Kerajaan Kediri
Assalamu’alaikum
Wr.Wb.
Kali
ini saya ingin membahas mengenai Kerajaan Kediri. Kerajaan
Kediri merupakan salah satu Kerajaan Hindu yang terletak di tepi Sungai
Brantas, Jawa Timur. Kerajaan yang berdiri pada abad ke-12 ini merupakan bagian
dari Kerajaan Mataram Kuno. Raja pertamanya bernama Shri Jayawarsa Digjaya
Shastraprabu yang menamakan dirinya sebagai titisan Wisnu.

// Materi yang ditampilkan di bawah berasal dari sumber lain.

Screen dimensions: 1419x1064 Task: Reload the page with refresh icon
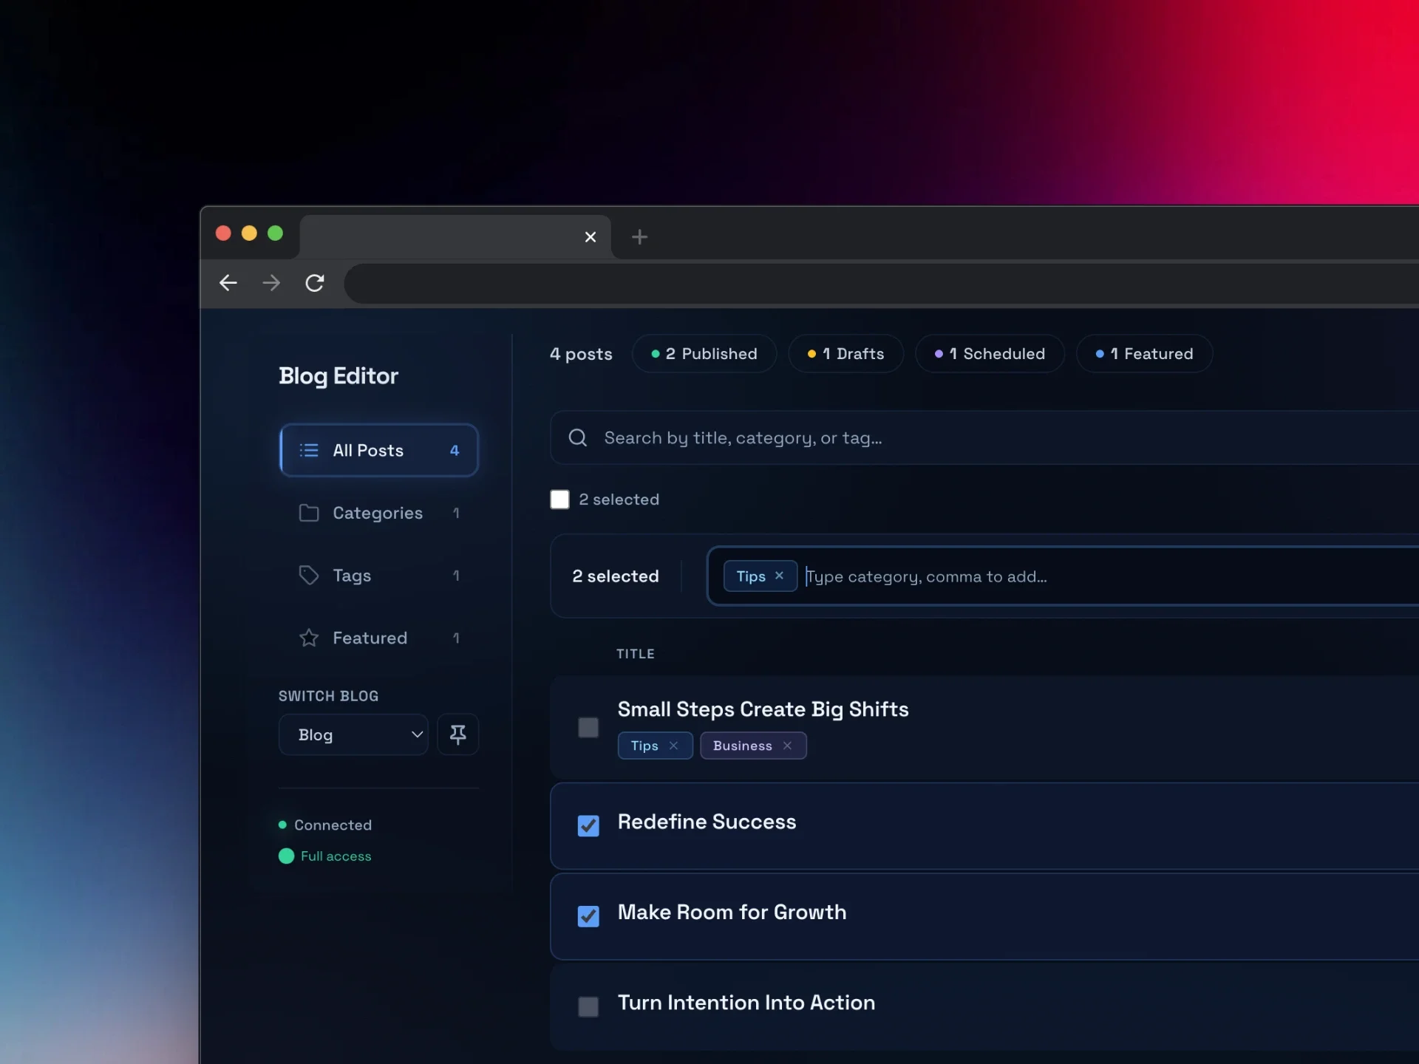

Sejarah Berdirinya Kerajaan Kediri diawali dengan perintah Raja Airlangga yang membagi kerajaan menjadi dua bagian, yakni Jenggala (Kahuripan) dan Panjalu (Kediri) yang dibatasi dengan Gunung Kawi dan Sungai Brantas. Tujuannya supaya tidak ada pertikaian. Kerajaan Janggala atau Kahuripan terdiri atas Malang dan Delta Sungai Brantas dengan pelabuhan Surabaya, Rembang, dan Pasuruhan, Ibu Kotanya Kahuripan. Sedangkan Kerajaan Panjalu (Kediri) meliputi, Kediri, Madiun, dan Ibu Kotanya Daha.
·
Sejarah Berdirinya Kerajaan Kediri
Penemuan Situs
Tondowongso pada awal tahun 2007, yang diyakini sebagai peninggalan Kerajaan
Kadiri diharapkan dapat membantu memberikan lebih banyak informasi tentang
kerajaan tersebut. Beberapa arca kuno peninggalan Kerajaan Kediri. Arca yang
ditemukan di desa Gayam, Kediri itu tergolong langka karena untuk pertama
kalinya ditemukan patung Dewa Syiwa Catur Muka atau bermuka empat.
Pada tahun 1041 atau
963 M Raja Airlangga memerintahkan membagi kerajaan menjadi dua
bagian. Pembagian kerajaan tersebut dilakukan oleh seorang Brahmana
yang terkenal akan kesaktiannya yaitu Mpu Bharada. Kedua kerajaan tersebut
dikenal dengan Kahuripan menjadi Jenggala (Kahuripan) dan Panjalu (Kediri) yang
dibatasi oleh gunung Kawi dan sungai Brantas dikisahkan dalam prasasti
Mahaksubya (1289 M), kitab Negarakertagama (1365 M), dan kitab Calon Arang
(1540 M). Tujuan pembagian kerajaan menjadi dua agar tidak terjadi pertikaian.
Kerajaan
Jenggala meliputi daerah Malang dan delta sungai Brantas dengan pelabuhannya
Surabaya, Rembang, dan Pasuruhan, ibu kotanya Kahuripan, sedangkan Panjalu
kemudian dikenal dengan nama Kediri meliputi Kediri, Madiun, dan ibu kotanya
Daha. Berdasarkan prasasti-prasasti yang ditemukan masing-masing kerajaan
saling merasa berhak atas seluruh tahta Airlangga sehingga terjadilah
peperangan.
Pada
akhir November 1042, Airlangga terpaksa membelah wilayah kerajaannya karena
kedua putranya bersaing memperebutkan takhta. Putra yang bernama Sri
Samarawijaya mendapatkan kerajaan barat bernama Panjalu yang berpusat di kota
baru, yaitu Daha. Sedangkan putra yang bernama Mapanji Garasakan mendapatkan
kerajaan timur bernama Janggala yang berpusat di kota lama, yaitu Kahuripan.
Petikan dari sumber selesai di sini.